Prophylactic nutritional modification of the incidence of diabetes in autoimmune non-obese diabetic (NOD) mice.
Br J Nutr. 1993 Mar;69(2):597-607. PMID: 8490012
Experiments in rodent models of insulin-dependent diabetes mellitus (IDDM) suggest that destruction of pancreatic beta cells can be both initiated and inhibited by certain environmental factors such as dietary constituents. We studied nutritional impact of certain protein sources of natural-ingredient, non-purified (NP) rodent diet on diabetes incidence and insulitis severity in the spontaneous diabetic, non-obese diabetic (NOD) mouse. Long-term ad lib. feeding of diets containing wheat flour (800 g/kg), and to a lesser extent soya-bean meal (400 g/kg), were associated with relatively high diabetes incidence (65 and 45% respectively), whereas a diet based on hydrolysed casein (HC; 200 g/kg) as the only source of protein significantly (compared with the wheat-flour diet) inhibited expression of diabetes (22%).
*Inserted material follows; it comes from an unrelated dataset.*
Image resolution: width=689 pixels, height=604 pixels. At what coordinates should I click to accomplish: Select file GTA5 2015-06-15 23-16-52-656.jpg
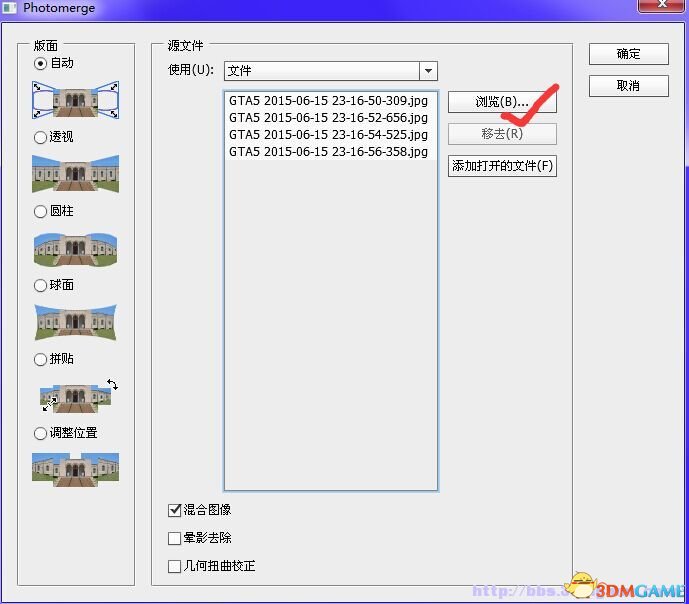[x=328, y=118]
Feeding a hypo-allergenic soya-bean-protein hydrolysate resulted in diabetes incidence and insulitis severity similar to that of the soya-bean-meal-fed group. This may indicate that protein hydrolysis per se may not be necessary for dietary modification of diabetes in the NOD mouse. The window of vulnerability to diabetogenic diets was found to be between weaning and about 70 d of age. In the diabetic mice insulitis was less frequent in the HC-fed group when compared with those fed NP (P = 0.04), soybean meal (P = 0.03), soya-bean-protein hydrolysate (P = 0.012) or wheat flour (P = 0.0002). In the non-diabetic mice the wheat-flour diet was associated with a high insulitis severity in comparison with the HC group (P = 0.004). Early avoidance of NP diet was associated with lower degree of insulitis in both diabetic (P = 0.00003) and non-diabetic mice (P = 0.001) when compared with the mice fed on the HC diet later in life. These findings are contributing to further clarification of diabetes-promoting dietary constituents, which may have some nutritional implications for IDDM-susceptible children.